Elle hocha plusieurs têtes en signe d’approbation. Scrupilo passait le plus clair de son temps à étudier la Boîte afin de fabriquer des choses, des canons en particulier. Elle passait, de son côté, de nombreuses heures à étudier les effets de ces inventions. Elle en savait plus que quiconque, Johanna incluse, sur les effets sociaux des armes, des plus primitives aux plus étranges, si étranges qu’elles ne ressemblaient même plus à des armes. Des millions de fois, la technologie de type château fort s’était écroulée devant des armes telles que les canons. Pourquoi les choses se seraient-elles passées différemment sur son monde ?
— Nous allons faire mouvement, dans ce cas…
De derrière l’ombre de la tente, un sifflement léger se fit entendre, un bruit étrange qui ne ressemblait à aucun autre et qui s’amplifiait d’instant en instant. Instinctivement, elle serra ses chiots contre elle et se figea. Vingt mètres plus loin, Vendacious rentra les épaules, apeuré. Mais lorsqu’elle survint, l’explosion attendue ne fut qu’un choc sourd et lointain, au-dessus d’eux sur la colline. Si ça se trouve, c’était un des nôtres.
— Nous devons profiter de ces destructions, dit-elle. Je veux qu’Acier apprenne que les tortures et le chantage ne paient pas.
Nous lui prendrons le vaisseau et l’enfant.
La question était d’arriver vivant jusque-là. Elle espérait que Johanna ne serait jamais au courant des risques et des menaces qu’elle allait attirer sur eux dans les prochaines heures.
— Oui, Majesté.
Mais Scrupilo ne faisait pas mine de s’en aller. Soudain, il semblait plus accablé que jamais.
— Majesté, je crains que…
— Quoi donc ? Nous avons le vent pour nous. Il faut en profiter.

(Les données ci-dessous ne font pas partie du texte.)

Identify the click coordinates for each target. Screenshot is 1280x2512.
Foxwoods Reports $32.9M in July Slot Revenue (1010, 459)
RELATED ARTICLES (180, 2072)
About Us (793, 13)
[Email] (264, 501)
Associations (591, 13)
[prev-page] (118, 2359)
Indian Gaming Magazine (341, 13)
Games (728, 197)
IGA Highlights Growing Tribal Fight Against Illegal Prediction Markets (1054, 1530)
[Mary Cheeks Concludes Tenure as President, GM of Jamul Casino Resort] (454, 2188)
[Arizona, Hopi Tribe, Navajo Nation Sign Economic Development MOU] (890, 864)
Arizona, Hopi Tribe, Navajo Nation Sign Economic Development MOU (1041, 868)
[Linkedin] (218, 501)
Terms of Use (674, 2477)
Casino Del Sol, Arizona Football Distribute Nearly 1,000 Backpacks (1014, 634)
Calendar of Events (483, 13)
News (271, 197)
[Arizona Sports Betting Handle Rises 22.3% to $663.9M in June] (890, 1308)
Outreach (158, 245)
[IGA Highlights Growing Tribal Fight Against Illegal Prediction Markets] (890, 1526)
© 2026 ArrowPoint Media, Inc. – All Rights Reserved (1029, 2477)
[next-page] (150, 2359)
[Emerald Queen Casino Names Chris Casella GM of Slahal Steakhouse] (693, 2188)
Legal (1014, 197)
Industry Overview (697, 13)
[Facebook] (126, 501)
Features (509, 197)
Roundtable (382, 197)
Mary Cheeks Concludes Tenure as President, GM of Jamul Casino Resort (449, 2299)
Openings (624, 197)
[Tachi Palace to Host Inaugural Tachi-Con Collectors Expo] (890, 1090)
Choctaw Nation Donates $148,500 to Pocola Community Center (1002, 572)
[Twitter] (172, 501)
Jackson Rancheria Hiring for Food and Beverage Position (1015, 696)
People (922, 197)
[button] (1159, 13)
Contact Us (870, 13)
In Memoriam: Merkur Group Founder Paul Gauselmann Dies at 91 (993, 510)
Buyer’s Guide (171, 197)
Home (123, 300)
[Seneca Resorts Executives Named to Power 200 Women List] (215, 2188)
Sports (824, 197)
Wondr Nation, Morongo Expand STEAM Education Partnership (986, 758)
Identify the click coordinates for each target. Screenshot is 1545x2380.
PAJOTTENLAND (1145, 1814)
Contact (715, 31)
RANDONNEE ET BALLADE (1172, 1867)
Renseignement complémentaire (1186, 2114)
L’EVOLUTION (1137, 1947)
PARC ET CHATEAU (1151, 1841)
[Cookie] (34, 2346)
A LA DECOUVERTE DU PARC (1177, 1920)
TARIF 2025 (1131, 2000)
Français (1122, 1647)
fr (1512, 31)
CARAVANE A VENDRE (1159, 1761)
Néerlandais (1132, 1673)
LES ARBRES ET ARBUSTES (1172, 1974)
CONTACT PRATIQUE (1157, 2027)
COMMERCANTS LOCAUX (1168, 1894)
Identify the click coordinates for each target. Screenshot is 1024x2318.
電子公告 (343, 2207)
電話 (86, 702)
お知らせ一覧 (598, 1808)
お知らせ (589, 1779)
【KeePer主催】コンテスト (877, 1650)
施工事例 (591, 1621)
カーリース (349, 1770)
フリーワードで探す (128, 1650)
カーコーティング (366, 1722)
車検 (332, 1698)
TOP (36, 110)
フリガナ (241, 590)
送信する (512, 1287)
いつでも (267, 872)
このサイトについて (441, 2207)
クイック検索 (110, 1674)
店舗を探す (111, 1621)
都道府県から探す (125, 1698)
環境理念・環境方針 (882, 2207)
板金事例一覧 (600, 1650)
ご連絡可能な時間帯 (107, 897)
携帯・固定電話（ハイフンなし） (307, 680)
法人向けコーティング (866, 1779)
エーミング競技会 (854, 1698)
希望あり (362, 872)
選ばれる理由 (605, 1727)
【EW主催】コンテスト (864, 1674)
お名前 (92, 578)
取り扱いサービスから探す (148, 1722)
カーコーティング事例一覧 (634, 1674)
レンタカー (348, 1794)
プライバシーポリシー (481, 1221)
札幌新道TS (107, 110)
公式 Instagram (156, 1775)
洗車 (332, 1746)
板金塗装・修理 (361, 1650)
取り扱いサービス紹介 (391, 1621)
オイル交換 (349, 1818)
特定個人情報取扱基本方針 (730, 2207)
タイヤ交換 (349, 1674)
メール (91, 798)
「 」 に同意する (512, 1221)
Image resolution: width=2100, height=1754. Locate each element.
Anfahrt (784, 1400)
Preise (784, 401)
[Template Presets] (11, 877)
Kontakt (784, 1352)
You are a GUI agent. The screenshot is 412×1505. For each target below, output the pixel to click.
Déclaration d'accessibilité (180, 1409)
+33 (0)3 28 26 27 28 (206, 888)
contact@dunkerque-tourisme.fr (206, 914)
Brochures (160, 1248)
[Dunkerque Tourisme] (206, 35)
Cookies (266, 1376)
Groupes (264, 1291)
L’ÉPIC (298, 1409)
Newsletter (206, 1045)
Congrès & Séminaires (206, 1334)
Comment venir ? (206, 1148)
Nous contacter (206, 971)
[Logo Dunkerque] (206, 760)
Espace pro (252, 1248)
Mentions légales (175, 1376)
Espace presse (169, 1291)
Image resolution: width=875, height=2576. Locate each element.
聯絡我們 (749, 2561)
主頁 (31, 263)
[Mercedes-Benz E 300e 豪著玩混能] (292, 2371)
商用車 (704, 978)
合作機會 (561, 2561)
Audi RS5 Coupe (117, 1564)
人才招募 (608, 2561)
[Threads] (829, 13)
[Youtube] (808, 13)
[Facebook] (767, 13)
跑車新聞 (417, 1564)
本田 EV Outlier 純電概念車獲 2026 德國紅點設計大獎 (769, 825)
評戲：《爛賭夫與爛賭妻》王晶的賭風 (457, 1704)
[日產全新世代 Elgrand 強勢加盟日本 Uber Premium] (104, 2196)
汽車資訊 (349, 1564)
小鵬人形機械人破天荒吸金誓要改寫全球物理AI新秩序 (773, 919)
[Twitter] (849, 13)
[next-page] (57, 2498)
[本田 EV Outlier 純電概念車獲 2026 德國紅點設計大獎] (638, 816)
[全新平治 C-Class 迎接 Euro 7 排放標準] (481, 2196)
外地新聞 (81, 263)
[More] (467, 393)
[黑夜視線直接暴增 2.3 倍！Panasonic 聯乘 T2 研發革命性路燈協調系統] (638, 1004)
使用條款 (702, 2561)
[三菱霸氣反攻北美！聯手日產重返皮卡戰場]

— Bien sûr. Majesté. Mais si nous avançons, nous serons guettés par de sérieux dangers sur nos flancs et nos arrières. Il y a les éclaireurs avancés de l’ennemi, et les incendies.
Scrupilo n’avait pas tort. Les Flenséristes qui opéraient à l’arrière de leurs lignes étaient redoutables. Il n’y en avait pas beaucoup. Les troupes ennemies de la Montée de Margrum avaient été décimées ou dispersées. Ceux qui harcelaient leurs flancs n’étaient armés que d’arbalètes et de haches ordinaires. Mais ils bénéficiaient d’une coordination extraordinaire, et leur tactique était brillante. Elle voyait là les crocs et les dards de Flenser en personne. D’une manière ou d’une autre, son enfant maléfique survivait. Telle une peste d’antan, il faisait planer son ombre sur le monde. Avec le temps, ces meutes pouvaient mener contre elle une guérilla d’usure qui compromettrait gravement ses forces. Avec le temps… Deux de ses membres se levèrent et regardèrent Scrupilo dans les yeux pour bien souligner ce qu’elle disait.